*Instructions for the task*.
Rewrite all the records with "hot pink" swapped for "bright pink" and everything else left as it is. Omit the pictures from your answer.

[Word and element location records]
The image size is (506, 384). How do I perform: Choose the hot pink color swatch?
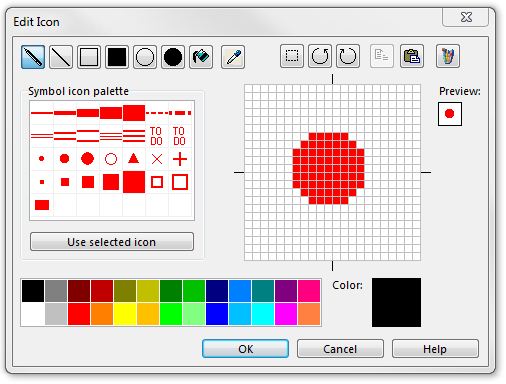[x=309, y=291]
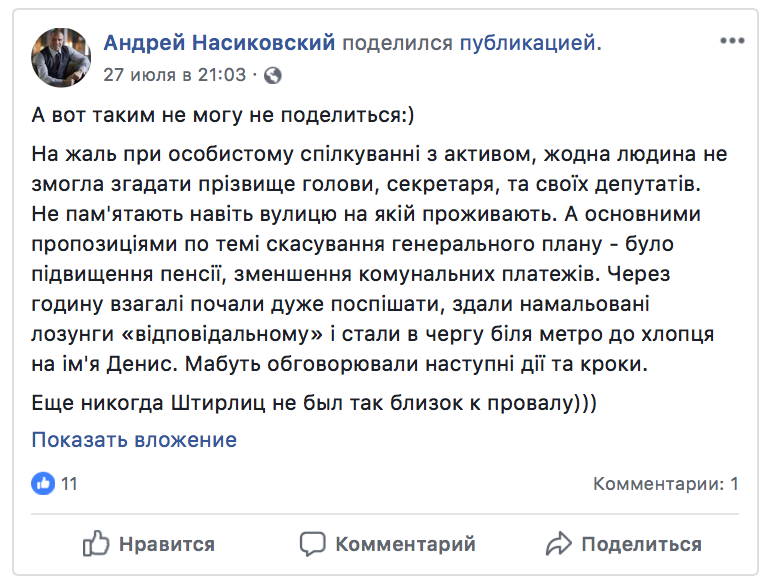Click the speech bubble icon beside Комментарий

pos(313,544)
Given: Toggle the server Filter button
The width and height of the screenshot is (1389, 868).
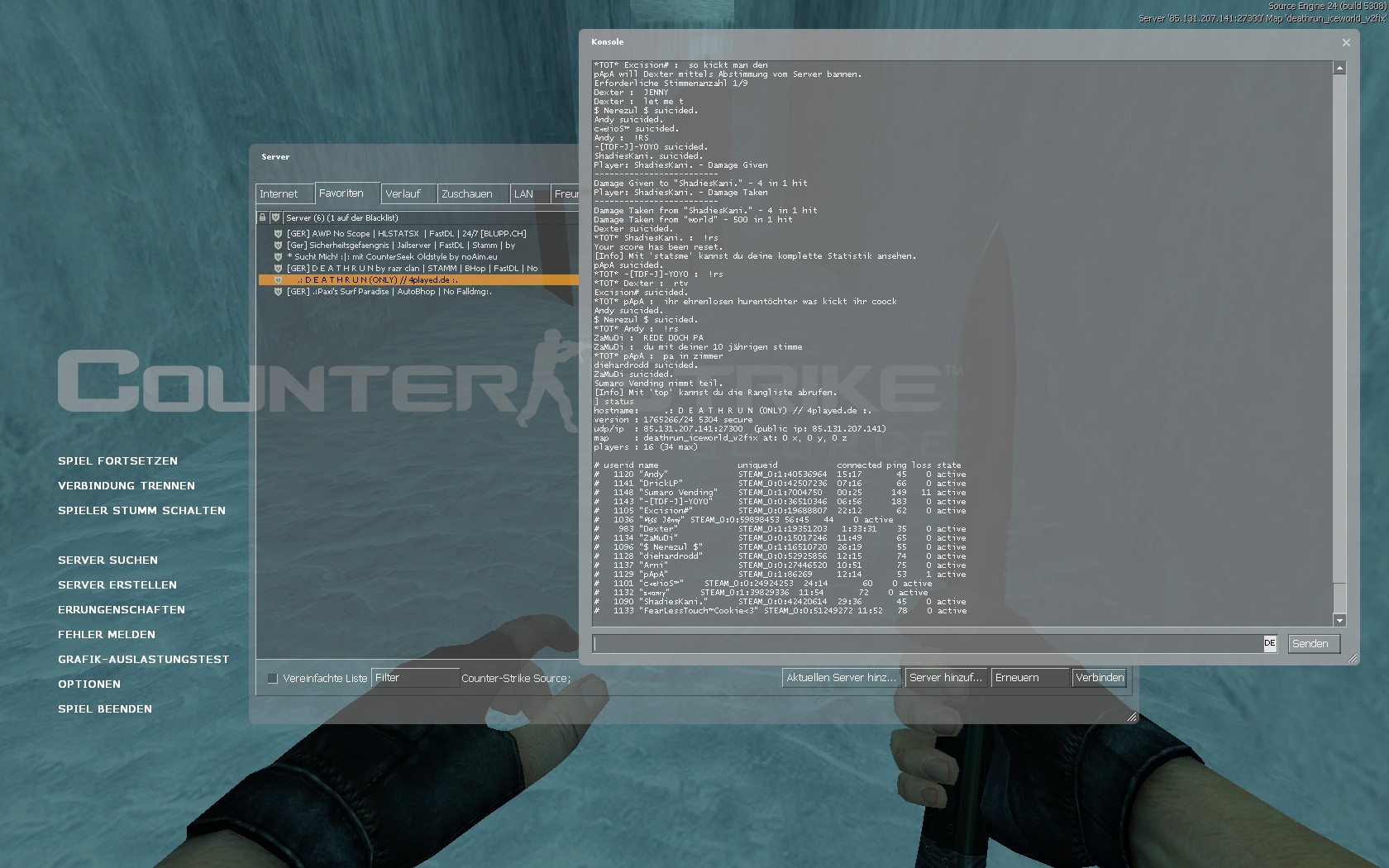Looking at the screenshot, I should (414, 678).
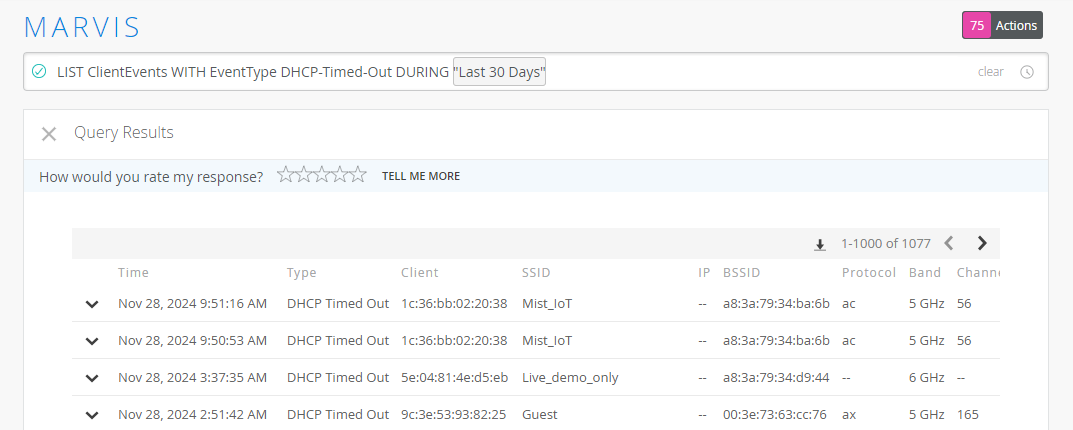Expand the 9:51:16 AM event row
1073x430 pixels.
point(92,304)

*Full output*.
The image size is (506, 384). How do I perform: Choose the bright pink color swatch?
[x=309, y=291]
Click the speech bubble icon beside Комментарий

pos(313,544)
Given: Toggle the server Filter button
The width and height of the screenshot is (1389, 868).
Looking at the screenshot, I should (414, 678).
Expand the 9:51:16 AM event row
1073x430 pixels.
point(92,304)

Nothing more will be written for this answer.